The deal is that I took long in one session. So far so good, he criticized me for it. But he keeps doing it. I have all my characters/critters whatever scripted in a spreadsheet, and have spells well sorted out, at least for combat. Round actions take 30 seconds, maybe a minute. He still keeps bitching that I'm taking too long. I keep telling him that I only need to hit a button to do MY fourteen attacks, while he has to roll 6 attacks and a fuckton of damage dice by hand, who will be faster? Doesn't disconcert him in the least. And he's a fairly nice guy, normally, he just got it into his head that I take too long. (The actual reason is that he can't compete game/character wise, so this is really a penis contest in disguise. I've offered help, and he has been partly receptive. Still, there is no complete resolution in sight.)
Now I don't dispute that I (and the GM) DO need to do something about that.

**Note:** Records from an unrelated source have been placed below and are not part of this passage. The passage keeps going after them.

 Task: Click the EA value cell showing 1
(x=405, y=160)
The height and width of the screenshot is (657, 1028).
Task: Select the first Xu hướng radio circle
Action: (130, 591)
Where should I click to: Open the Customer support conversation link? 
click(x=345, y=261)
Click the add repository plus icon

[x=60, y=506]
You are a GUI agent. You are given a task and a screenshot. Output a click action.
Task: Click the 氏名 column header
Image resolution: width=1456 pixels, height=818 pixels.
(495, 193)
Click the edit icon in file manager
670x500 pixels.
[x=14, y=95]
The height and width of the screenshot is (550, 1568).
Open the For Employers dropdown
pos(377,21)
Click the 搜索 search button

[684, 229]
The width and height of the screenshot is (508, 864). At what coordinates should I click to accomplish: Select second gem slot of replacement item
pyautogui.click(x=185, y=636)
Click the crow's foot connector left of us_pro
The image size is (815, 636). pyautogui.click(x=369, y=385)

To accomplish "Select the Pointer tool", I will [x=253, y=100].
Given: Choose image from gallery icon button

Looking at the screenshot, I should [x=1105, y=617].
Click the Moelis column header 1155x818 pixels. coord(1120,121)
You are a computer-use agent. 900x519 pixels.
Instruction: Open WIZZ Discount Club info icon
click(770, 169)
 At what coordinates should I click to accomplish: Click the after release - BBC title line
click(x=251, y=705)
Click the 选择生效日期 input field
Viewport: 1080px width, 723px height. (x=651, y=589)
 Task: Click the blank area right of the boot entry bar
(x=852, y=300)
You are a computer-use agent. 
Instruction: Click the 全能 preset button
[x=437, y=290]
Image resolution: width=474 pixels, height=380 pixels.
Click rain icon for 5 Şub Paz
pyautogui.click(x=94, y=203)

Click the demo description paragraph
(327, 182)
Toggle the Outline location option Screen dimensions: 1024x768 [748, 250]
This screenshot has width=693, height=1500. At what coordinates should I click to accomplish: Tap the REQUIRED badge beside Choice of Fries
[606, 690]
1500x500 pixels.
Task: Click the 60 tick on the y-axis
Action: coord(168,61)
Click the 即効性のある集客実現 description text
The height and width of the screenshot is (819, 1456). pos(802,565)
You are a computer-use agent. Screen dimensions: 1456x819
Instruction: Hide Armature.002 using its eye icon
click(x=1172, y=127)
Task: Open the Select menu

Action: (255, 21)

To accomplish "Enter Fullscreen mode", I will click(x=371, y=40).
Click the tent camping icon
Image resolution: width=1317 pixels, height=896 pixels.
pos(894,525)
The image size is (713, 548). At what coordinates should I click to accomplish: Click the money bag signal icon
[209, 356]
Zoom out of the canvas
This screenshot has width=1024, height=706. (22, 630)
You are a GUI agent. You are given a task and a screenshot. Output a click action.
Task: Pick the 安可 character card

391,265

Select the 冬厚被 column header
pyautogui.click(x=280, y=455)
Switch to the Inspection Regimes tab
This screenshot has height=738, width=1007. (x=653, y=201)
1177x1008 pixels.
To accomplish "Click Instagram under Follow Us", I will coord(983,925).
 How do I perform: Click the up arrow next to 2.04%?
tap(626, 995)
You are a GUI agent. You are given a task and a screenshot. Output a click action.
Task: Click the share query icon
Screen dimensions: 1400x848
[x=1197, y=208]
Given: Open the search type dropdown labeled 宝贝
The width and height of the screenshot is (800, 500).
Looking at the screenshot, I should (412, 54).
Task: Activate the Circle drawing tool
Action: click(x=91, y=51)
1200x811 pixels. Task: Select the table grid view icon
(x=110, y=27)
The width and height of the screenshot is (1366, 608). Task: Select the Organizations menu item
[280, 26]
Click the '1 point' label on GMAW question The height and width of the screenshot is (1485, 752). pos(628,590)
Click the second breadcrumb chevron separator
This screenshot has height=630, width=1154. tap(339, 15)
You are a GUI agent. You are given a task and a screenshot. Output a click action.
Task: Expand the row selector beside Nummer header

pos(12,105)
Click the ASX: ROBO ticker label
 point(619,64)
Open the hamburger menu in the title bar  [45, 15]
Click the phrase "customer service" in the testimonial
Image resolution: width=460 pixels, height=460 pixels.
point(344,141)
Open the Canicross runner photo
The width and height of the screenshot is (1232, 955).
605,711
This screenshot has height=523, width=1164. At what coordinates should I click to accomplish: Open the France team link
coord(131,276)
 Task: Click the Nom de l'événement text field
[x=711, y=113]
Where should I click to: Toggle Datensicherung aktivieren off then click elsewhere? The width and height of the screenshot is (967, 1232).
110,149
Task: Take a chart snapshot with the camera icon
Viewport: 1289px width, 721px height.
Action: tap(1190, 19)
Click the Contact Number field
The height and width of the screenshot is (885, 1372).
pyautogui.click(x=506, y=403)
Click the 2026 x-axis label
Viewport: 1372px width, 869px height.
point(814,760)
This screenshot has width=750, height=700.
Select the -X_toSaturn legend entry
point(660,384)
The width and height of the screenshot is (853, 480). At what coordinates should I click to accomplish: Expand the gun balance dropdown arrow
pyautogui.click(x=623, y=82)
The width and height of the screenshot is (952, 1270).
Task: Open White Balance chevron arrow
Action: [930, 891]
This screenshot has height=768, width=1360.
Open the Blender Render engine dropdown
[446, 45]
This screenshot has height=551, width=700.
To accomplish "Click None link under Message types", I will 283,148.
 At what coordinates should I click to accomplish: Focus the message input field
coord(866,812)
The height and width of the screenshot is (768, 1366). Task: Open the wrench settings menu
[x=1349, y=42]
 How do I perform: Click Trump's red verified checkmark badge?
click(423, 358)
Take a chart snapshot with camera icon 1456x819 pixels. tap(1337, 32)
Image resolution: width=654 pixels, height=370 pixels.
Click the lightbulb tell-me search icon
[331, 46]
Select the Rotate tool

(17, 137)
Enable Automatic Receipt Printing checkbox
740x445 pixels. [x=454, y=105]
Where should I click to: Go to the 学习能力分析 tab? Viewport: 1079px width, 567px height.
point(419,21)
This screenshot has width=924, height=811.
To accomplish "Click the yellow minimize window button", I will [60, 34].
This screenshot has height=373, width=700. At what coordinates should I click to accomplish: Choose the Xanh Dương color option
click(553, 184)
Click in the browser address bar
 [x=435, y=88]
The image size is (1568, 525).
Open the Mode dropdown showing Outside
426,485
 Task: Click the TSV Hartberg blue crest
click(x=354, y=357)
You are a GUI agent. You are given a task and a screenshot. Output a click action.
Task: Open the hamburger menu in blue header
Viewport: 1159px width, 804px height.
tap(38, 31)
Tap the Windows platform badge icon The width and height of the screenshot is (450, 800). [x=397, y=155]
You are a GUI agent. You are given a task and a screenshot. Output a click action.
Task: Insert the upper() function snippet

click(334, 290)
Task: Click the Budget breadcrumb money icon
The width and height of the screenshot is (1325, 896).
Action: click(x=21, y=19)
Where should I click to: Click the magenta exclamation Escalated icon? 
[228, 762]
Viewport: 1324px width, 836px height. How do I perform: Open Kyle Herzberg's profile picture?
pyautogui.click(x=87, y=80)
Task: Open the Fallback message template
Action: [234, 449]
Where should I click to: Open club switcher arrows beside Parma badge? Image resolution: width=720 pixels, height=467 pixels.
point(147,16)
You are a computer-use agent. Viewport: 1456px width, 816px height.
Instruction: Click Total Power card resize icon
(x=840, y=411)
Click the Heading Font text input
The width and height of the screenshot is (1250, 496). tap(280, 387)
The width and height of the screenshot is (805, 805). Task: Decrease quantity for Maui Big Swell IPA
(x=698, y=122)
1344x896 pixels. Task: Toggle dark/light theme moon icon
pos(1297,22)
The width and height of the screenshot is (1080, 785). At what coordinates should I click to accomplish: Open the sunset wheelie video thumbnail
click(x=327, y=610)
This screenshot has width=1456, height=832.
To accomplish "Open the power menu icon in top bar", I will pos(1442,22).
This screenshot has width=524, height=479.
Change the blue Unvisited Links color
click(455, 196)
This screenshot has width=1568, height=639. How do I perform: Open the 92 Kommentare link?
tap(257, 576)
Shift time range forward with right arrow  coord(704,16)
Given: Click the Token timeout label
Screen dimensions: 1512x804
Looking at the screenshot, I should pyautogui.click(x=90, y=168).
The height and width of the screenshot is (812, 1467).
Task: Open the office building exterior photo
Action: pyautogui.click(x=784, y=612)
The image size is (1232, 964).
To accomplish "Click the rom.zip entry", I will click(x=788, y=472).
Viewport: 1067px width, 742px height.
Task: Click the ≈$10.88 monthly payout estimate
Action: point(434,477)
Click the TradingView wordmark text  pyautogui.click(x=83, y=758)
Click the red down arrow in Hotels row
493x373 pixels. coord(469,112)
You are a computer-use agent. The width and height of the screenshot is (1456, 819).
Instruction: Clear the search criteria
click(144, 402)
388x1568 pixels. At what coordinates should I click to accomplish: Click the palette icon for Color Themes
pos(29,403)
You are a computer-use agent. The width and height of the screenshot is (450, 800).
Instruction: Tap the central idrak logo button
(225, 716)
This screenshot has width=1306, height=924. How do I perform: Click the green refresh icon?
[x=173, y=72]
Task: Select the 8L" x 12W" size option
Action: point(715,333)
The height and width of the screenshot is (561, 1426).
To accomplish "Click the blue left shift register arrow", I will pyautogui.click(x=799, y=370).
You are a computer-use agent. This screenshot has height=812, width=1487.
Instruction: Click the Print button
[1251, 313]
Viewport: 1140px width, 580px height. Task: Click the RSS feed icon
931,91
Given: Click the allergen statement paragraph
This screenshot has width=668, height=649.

We actually did, there is just this remnant of stress remaining, which we haven't managed to get rid of.
To be honest, this fortune-cookie advice 'play a good game' stuff is getting annoying, because people are afraid to give specific advice. So here's what I'd say:
First off, this is not your fault. I don't care if fault is a problem solving vehicle or a jet to Paris, you shouldn't have to solve this problem yourself. Assuming you're not doing anything wrong, the most you should have to do is speak to the DM. Unfortunately, throughout the years, there have been some really rude GMs who have abused their power, so GMs now are afraid to put their feet down, even though they're the ones taking responsibility for the game.
If I were DMing, I would bring a stopwatch to the game, then take an average of your rounds throughout a combat V the Dbag's rounds per combat. Then afterwards, at a break, I'd take the Dbag into the hall and show him those averages, then ask him why he's being a Dbag. Likely, he was just messing with you and didn't realize it was getting to you. Unless the guy says it's jealousy, I doubt it. If he's not taking the game seriously enough to pay attention, he's probably not that concerned about his power level. But it was very nice of you to try to help him with his character. If he's disruptive in general, I might ask him to avoid the caffeine (If I were DM), or ask him if he'd like to take more frequent breaks to alleviate boredom. However, I would still inform him, nicely but firmly, that he had to lay off. That being said, if ribbing makes you nervous (and I'm not faulting you at all for that, I've played with a lot of shy people over the years) I might ask you yourself to lay off the caffeine, or ask if there's some way to make you more relaxed during the game.
Either way, it's not your fault at all. If there is a problem, it is for the problem player and the DM to solve.